Assignment
Search the entries below for "You are a computer-use". Give that line and all the lines after it again, exactly, through the last, without pictures.

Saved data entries
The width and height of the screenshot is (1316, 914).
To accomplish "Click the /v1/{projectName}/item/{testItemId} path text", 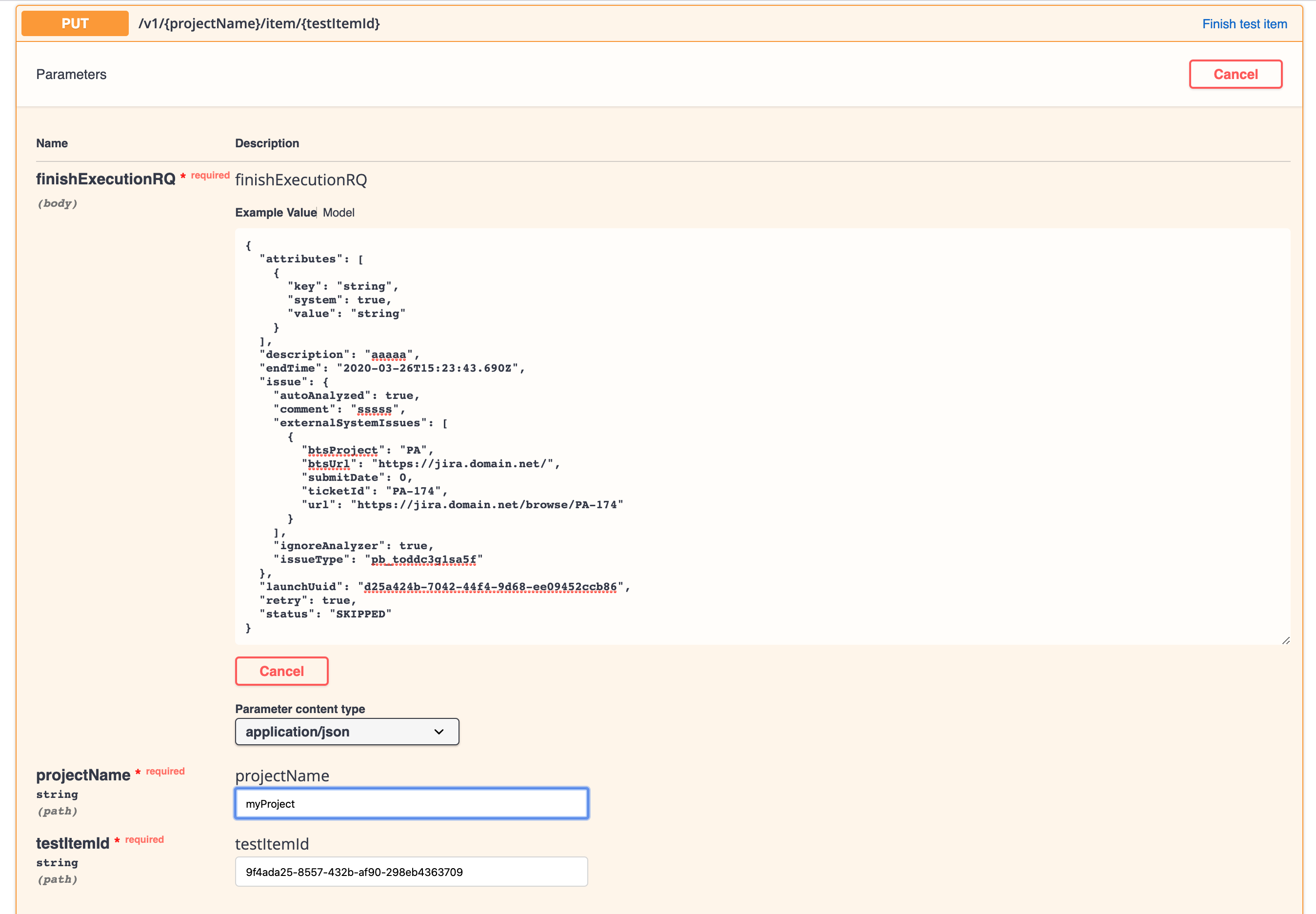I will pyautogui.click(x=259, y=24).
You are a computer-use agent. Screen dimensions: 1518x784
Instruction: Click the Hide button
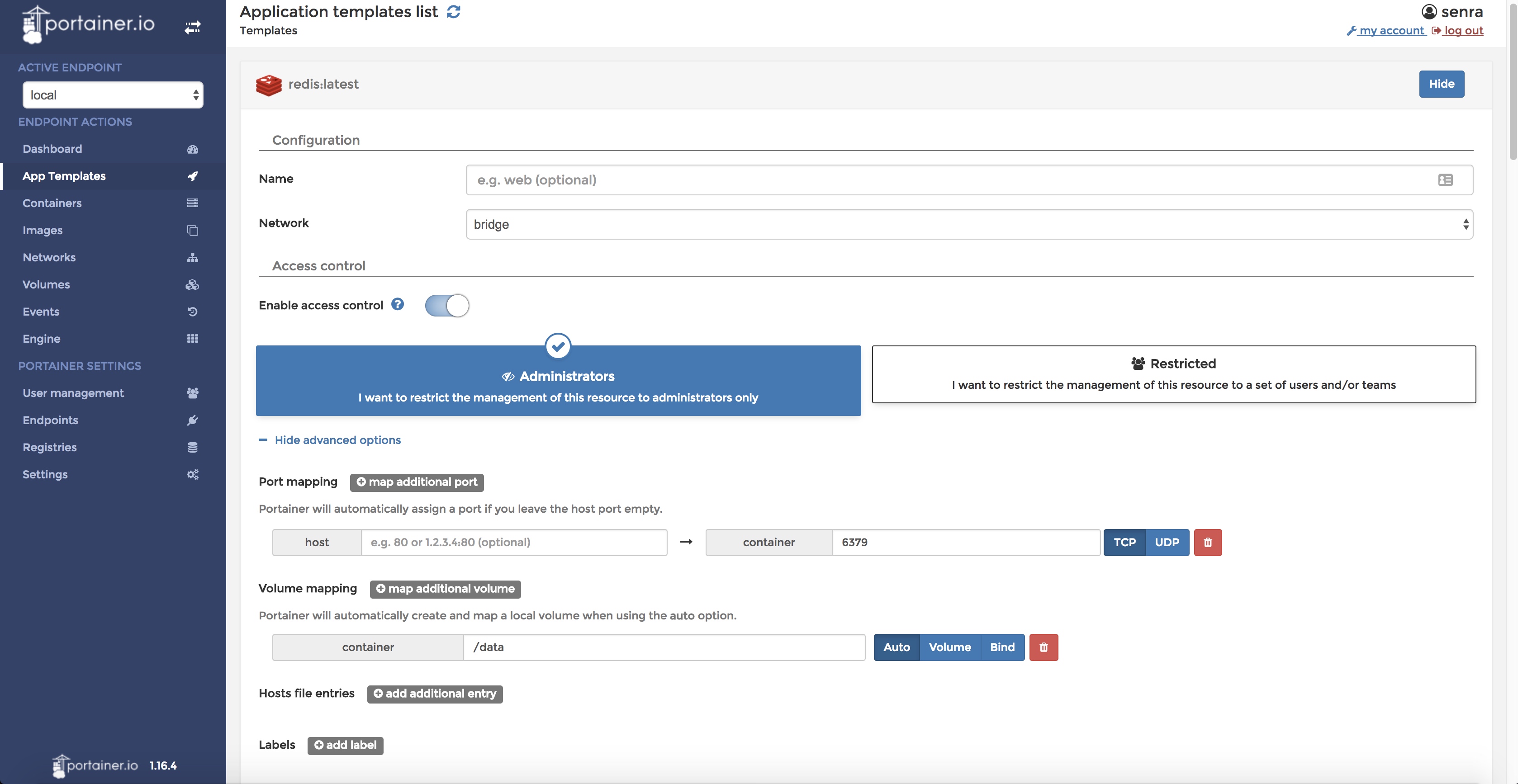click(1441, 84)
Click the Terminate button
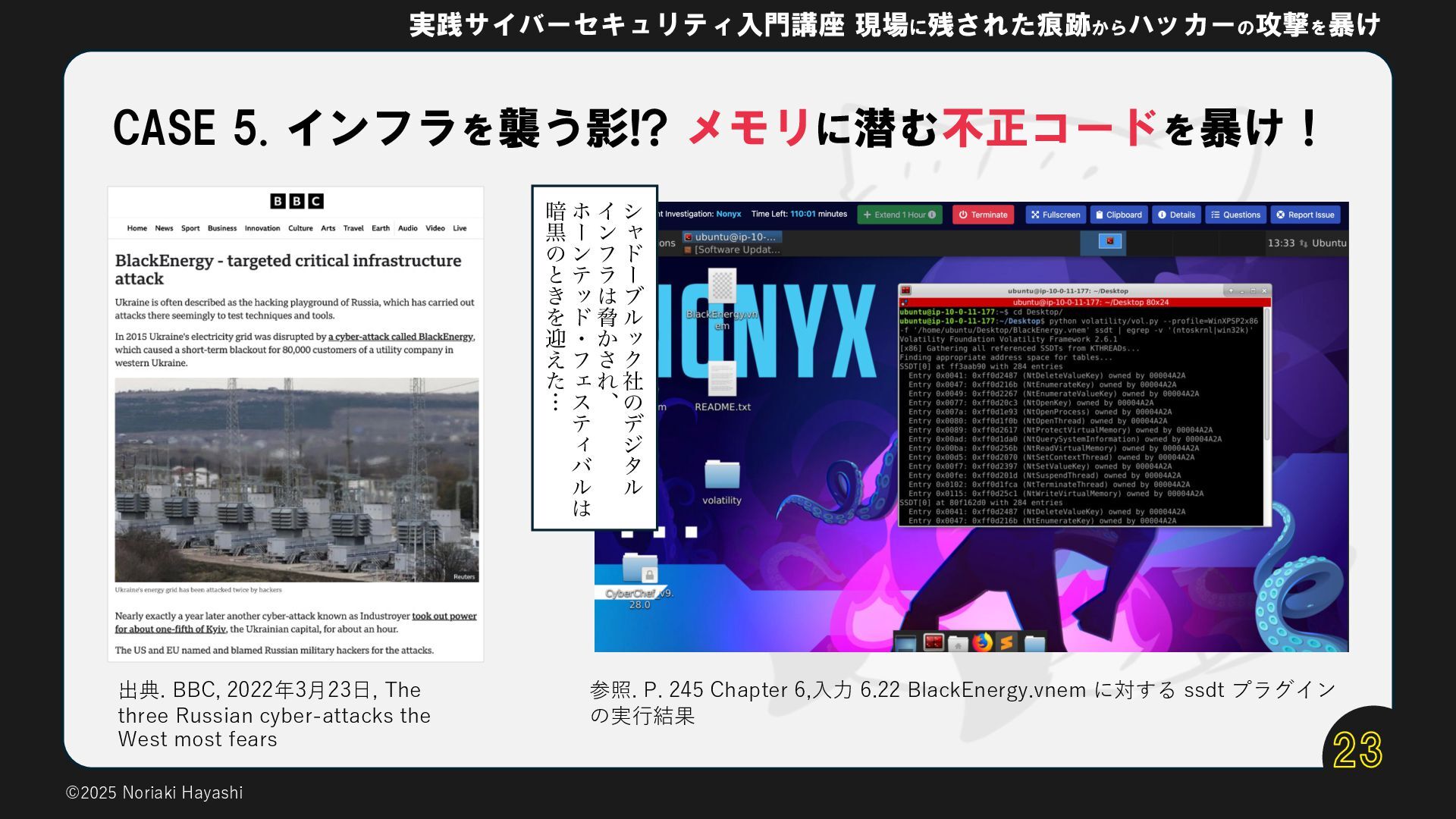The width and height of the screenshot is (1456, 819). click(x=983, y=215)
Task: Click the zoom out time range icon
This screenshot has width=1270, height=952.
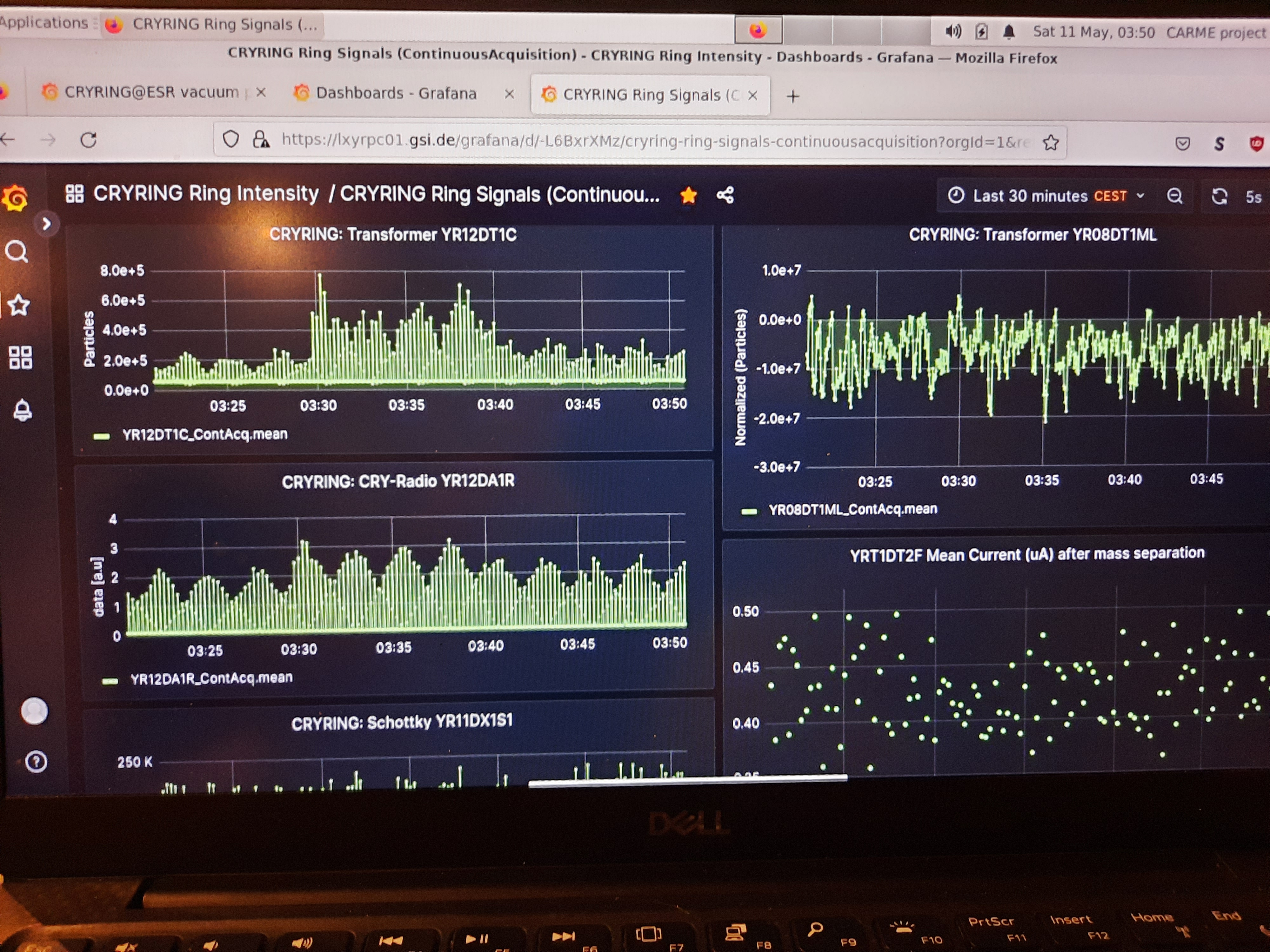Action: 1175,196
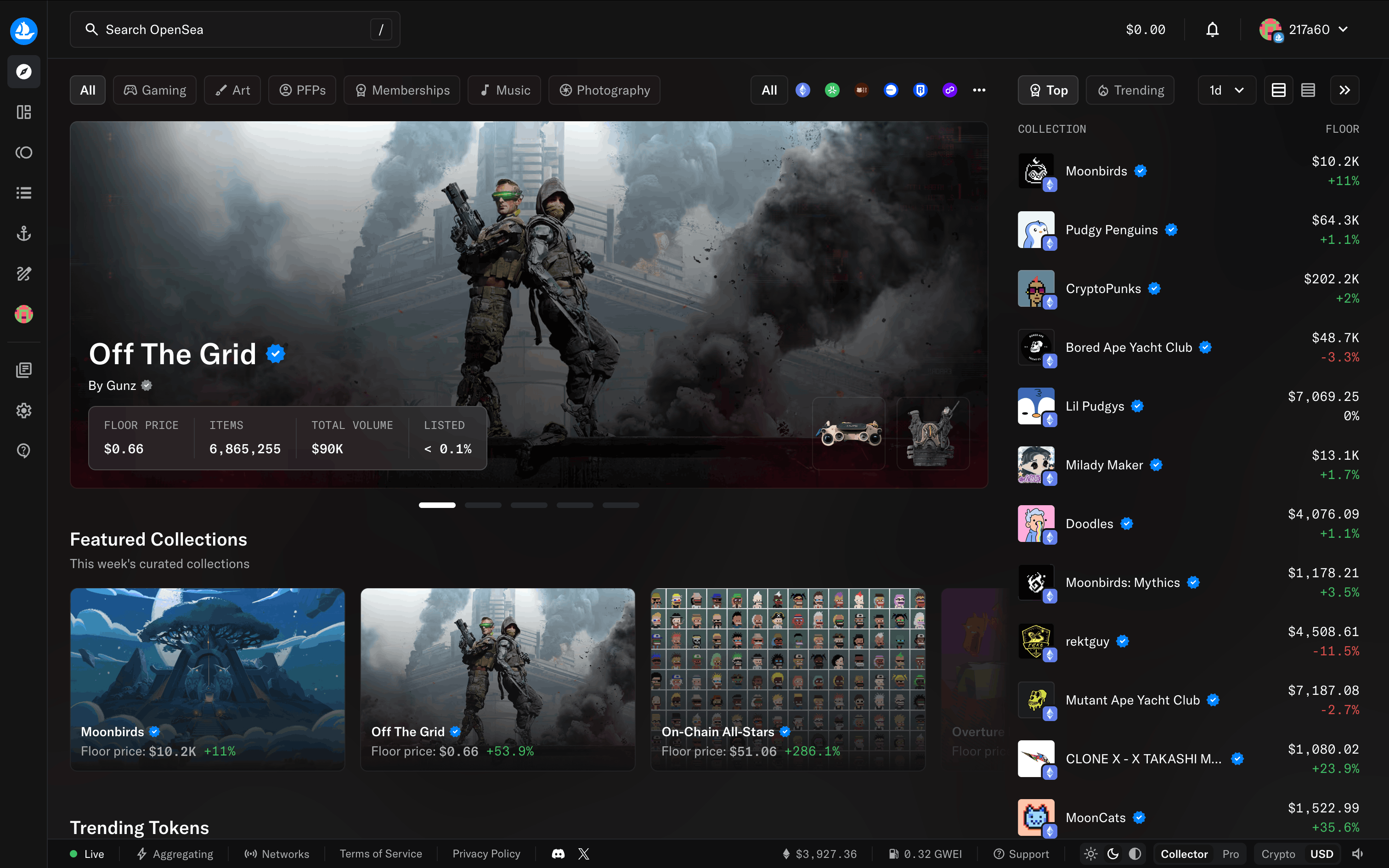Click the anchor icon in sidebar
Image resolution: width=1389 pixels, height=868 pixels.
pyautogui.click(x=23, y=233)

Answer space
You are a computer-use agent. Screen dimensions: 1518x784
Instruction: Click the Hide button
click(1441, 84)
Click the Terminate button
The width and height of the screenshot is (1456, 819). click(x=983, y=215)
Task: Click the zoom out time range icon
This screenshot has width=1270, height=952.
Action: 1175,196
Click the anchor icon in sidebar
Image resolution: width=1389 pixels, height=868 pixels.
pyautogui.click(x=23, y=233)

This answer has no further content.